El 9 de agosto de 1844 quedó constituida esta primera sociedad explotadora en la que formaba parte como fundador el famoso Mateo Orfila, catedrático de química en París y autor de numerosos tratados científicos, a quien fue­ron enviadas las primeras muestras del mineral extraído, y que, al contestar afirmativamente respecto a su riqueza, dio el espaldarazo definitivo a tan magna empresa.

Se abre la tierra

Muy pronto comenzaron a abrirse nuevas minas y a lle­narse el subsuelo de Hiendelaencina de galerías. Así, a la Santa Cecilia siguió la Santa Teresa (segunda Santa Cecilia), los Tres Amigos, La Vascongada, Verdad de los Artistas, La Suerte, La Fortuna, Santa Catalina, La Perla, La Cubana, El Relámpago, Bonita Descuidada, San Carlos y otras muchas. A esa primera sociedad de amigos aventureros, sucedieron otras más organizadas y con fuerte capital a las espaldas.

En 1845 se fundó en Londres la Sociedad Minera «Bella Raquel» que estableció su fábrica y poblado de «La Constante» al norte de Hiendelaencina, en un agrio paisaje de pizarras y rocas baña­das por un arroyo, donde se colocaron a los obreros y sus familias en limpias casas, formando un poblado modélico, del que hoy quedan tristes ruinas.

Esta sociedad explotó sus minas entre 1845 y 1879, fechas entre las que entregó a la Casa de la Moneda de Madrid más de 300.000 kilos de plata limpia. Tenía «La Constante» no sólo viviendas y lavaderos, sino un hospital, un casino y un teatro, además de sus facto­rías.

Tras el paréntesis creado por el conflicto franco‑prusiano, la industria minera de Hiendelaencina volvió a conocer un nuevo momento de auge, quizás el más señalado, entre 1889 y el comienzo de la primera guerra mundial en 1914.

La población de Hiendelaencina se multiplicó enormemente, creando nuevos barrios residenciales, construyendo la nueva iglesia (1850) sobre la gran plaza Mayor, y llegando a rebasar el número de los 10.000 habitantes.

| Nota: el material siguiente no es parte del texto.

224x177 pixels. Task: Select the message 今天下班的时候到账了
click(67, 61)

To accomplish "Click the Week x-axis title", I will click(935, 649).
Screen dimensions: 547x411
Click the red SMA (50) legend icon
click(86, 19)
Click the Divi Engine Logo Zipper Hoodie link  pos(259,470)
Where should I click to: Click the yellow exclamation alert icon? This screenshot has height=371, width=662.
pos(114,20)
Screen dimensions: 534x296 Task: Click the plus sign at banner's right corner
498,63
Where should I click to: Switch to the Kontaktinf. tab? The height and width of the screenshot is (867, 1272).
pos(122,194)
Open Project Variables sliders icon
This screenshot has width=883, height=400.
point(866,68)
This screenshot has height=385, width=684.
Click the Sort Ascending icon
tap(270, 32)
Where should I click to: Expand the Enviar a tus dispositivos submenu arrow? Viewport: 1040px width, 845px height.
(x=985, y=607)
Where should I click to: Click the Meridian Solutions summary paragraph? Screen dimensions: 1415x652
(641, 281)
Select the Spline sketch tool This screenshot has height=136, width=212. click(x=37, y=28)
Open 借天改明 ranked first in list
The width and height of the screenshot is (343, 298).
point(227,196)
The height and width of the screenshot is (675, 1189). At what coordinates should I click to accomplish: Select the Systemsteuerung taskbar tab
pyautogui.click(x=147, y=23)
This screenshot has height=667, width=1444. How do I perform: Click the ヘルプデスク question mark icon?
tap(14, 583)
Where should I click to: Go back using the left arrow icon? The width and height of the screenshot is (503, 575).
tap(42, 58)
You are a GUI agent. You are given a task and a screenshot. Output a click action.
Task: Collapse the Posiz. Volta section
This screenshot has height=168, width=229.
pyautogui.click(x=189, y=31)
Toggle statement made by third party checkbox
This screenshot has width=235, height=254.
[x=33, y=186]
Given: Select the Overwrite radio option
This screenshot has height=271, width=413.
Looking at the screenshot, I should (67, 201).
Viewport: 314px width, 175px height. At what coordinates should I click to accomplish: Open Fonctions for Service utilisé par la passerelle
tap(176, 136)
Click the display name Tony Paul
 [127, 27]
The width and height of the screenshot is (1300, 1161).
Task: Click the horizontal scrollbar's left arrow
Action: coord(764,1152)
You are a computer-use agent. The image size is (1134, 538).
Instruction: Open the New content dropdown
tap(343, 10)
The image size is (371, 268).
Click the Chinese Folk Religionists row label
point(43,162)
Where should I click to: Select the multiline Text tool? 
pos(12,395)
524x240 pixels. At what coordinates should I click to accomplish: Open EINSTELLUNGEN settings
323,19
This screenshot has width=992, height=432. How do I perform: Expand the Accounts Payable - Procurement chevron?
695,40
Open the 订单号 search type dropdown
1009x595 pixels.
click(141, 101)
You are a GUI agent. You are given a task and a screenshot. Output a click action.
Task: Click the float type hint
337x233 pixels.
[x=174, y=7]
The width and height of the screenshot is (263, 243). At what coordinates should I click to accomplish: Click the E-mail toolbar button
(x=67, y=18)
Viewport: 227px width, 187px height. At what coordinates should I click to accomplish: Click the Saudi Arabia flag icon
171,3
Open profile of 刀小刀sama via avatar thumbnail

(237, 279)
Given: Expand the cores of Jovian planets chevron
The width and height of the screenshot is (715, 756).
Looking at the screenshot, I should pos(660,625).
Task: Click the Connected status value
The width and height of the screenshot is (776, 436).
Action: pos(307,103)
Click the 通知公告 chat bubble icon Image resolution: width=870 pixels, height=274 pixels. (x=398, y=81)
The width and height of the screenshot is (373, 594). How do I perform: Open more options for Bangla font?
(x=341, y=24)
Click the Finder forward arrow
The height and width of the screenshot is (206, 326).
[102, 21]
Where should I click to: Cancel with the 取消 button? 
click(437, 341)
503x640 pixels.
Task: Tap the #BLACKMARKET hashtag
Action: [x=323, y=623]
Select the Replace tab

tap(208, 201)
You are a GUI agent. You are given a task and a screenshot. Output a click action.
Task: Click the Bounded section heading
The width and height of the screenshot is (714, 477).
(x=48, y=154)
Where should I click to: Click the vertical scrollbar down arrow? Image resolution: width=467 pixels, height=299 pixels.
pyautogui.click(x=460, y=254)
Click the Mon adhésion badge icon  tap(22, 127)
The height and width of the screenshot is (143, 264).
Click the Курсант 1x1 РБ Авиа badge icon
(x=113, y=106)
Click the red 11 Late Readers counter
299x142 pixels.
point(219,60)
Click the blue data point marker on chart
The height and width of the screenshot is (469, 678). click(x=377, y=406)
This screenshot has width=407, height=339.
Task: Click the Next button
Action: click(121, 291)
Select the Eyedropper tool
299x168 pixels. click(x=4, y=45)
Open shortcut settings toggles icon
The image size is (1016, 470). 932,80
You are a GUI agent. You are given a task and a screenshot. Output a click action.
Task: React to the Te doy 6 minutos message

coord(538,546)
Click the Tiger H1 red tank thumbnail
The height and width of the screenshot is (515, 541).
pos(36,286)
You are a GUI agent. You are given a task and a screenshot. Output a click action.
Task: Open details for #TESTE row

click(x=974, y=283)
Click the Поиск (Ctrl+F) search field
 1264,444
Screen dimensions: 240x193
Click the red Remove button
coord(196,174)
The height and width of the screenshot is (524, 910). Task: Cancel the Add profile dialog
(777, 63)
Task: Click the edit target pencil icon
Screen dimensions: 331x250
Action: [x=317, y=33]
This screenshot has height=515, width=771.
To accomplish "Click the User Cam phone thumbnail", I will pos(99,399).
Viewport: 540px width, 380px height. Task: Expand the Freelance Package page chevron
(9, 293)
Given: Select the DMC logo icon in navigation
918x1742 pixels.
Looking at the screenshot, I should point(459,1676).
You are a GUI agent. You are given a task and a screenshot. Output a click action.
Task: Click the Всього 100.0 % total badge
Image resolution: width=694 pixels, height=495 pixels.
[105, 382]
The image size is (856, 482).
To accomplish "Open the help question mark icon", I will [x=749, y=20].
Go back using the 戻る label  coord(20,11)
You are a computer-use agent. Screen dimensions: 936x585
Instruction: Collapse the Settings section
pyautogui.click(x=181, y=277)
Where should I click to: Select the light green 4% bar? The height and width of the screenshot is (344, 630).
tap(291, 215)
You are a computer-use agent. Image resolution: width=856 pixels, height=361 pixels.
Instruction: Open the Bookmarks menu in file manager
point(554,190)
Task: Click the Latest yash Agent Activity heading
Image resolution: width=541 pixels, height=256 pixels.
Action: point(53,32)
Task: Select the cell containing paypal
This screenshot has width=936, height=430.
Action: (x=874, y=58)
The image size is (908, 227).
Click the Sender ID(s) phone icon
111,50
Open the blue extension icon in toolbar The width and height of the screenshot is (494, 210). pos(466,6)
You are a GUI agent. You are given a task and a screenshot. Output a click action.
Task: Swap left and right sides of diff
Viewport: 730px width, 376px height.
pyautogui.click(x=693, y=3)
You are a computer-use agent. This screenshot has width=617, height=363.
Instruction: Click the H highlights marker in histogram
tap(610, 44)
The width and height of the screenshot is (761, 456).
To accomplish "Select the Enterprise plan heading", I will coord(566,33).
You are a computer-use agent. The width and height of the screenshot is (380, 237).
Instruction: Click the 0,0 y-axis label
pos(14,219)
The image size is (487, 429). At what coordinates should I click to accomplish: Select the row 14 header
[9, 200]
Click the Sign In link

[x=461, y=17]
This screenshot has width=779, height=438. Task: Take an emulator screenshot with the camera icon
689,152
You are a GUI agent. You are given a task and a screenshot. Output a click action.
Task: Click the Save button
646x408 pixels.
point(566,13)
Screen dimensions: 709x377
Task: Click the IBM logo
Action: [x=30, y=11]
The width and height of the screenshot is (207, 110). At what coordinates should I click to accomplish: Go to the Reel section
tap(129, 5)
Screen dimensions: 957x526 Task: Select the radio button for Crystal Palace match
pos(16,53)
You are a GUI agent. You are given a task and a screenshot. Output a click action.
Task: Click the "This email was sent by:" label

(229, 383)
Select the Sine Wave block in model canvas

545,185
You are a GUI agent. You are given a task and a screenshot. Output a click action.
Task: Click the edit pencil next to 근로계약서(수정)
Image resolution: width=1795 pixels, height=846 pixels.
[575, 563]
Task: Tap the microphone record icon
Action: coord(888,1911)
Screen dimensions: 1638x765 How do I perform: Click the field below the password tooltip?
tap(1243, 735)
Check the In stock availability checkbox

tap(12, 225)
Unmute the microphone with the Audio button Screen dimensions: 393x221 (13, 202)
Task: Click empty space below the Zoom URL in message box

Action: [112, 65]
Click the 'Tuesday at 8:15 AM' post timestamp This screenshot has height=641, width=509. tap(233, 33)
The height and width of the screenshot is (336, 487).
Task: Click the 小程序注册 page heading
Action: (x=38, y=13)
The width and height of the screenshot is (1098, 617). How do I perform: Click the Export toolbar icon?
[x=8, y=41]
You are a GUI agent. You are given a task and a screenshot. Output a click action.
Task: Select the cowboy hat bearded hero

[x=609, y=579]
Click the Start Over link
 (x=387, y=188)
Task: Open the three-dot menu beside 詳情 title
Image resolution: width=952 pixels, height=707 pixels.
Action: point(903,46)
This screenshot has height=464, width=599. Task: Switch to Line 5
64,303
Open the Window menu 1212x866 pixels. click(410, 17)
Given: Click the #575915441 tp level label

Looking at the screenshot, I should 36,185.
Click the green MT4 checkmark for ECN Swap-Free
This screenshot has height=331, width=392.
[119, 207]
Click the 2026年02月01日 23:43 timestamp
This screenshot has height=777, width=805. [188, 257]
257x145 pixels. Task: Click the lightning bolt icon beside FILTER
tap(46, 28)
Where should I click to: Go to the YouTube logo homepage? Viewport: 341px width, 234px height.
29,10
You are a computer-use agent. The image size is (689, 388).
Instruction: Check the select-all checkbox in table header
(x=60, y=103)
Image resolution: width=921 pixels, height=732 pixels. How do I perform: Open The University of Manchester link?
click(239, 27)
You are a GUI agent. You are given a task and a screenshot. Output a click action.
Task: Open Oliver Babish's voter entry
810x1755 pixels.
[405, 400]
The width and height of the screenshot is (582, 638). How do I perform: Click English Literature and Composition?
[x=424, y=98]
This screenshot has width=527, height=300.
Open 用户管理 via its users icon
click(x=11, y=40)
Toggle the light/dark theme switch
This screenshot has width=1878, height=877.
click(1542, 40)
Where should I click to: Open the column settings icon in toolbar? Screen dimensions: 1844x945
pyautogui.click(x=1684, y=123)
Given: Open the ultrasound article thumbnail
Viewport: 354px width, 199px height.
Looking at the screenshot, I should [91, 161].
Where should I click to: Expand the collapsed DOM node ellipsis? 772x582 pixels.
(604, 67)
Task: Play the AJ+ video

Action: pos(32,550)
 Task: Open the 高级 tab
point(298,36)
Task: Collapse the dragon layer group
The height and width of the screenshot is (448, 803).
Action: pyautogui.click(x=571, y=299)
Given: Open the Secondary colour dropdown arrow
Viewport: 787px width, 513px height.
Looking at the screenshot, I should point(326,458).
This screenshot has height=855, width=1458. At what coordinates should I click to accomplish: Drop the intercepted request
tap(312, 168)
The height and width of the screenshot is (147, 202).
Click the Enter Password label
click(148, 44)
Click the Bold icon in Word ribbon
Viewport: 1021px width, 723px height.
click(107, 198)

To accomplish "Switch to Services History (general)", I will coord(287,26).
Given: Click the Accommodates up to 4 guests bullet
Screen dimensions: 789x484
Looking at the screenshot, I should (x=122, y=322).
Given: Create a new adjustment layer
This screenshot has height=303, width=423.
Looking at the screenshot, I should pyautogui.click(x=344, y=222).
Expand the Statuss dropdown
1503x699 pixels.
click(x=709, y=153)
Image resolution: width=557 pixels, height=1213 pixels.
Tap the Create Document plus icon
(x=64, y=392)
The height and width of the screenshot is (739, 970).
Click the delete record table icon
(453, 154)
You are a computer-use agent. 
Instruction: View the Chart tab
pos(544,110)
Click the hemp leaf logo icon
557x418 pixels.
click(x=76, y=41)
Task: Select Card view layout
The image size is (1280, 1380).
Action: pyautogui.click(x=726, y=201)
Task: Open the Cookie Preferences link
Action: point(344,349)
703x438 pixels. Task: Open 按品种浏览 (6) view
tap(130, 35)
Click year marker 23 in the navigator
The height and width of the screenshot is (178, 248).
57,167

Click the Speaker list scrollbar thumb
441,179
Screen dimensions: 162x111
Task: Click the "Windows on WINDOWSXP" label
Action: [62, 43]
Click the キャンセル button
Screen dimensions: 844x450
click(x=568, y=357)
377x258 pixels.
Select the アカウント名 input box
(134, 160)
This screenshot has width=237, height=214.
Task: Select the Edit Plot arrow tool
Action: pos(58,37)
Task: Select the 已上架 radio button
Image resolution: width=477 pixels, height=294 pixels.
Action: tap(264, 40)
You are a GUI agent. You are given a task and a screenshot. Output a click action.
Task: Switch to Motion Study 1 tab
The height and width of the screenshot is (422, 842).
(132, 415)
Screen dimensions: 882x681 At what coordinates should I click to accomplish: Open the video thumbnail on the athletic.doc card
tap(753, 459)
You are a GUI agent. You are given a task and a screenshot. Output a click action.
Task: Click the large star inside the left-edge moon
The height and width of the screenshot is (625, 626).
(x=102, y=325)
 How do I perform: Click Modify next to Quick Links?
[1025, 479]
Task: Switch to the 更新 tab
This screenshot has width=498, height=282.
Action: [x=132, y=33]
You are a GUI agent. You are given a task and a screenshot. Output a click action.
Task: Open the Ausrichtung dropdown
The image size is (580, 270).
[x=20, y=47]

Eran «las Minas», como se le conocía habitualmente a este enclave, el segundo núcleo de población de la provincia. Durante la guerra europea de 1914‑18, todo se paralizó, y el tiempo y el abandono han hecho crecer las rui­nas más lastimosas sobre lo que antaño fue un emporio de riqueza.

Hiendelaencina hoy

Para el viajero de hoy, Hiendelaencina muestra una enorme y bien dispuesta plaza Mayor, con un monolito senci­llo donde se recuerda el nombre de Pedro E. Gorriz, y su trascendental descubrimiento.

Una serie de calles amplias, con el edificio de finales del siglo XIX, abandonados en su mayo­ría, que hablan de la prosperidad pasada.

Y una iglesia parro­quial construida entre 1848 y 1851, de gran capacidad, una sola nave, sin nada digno de mención en su interior, y con una traza y torre muy características, pues está construida con diversos tipos de pizarra que le dan un llamativo tono de entremezclados rojizos.

En su término, y yendo a través de un mal camino desde la carretera que sube a Robledo y Atienza, se encuentran las melancólicas ruinas de la colonia «La Constante», curiosas de visitar, con muestras significati­vas de la arquitectura del hierro en la segunda mitad del siglo XIX.

Merece destacarse también la celebración de «La Pasión Viviente», en Semana Santa. Y el recién abierto de “Museo de las Minas” que muestra en diversas salas la evolución de “Las Minas” y sus mil detalles.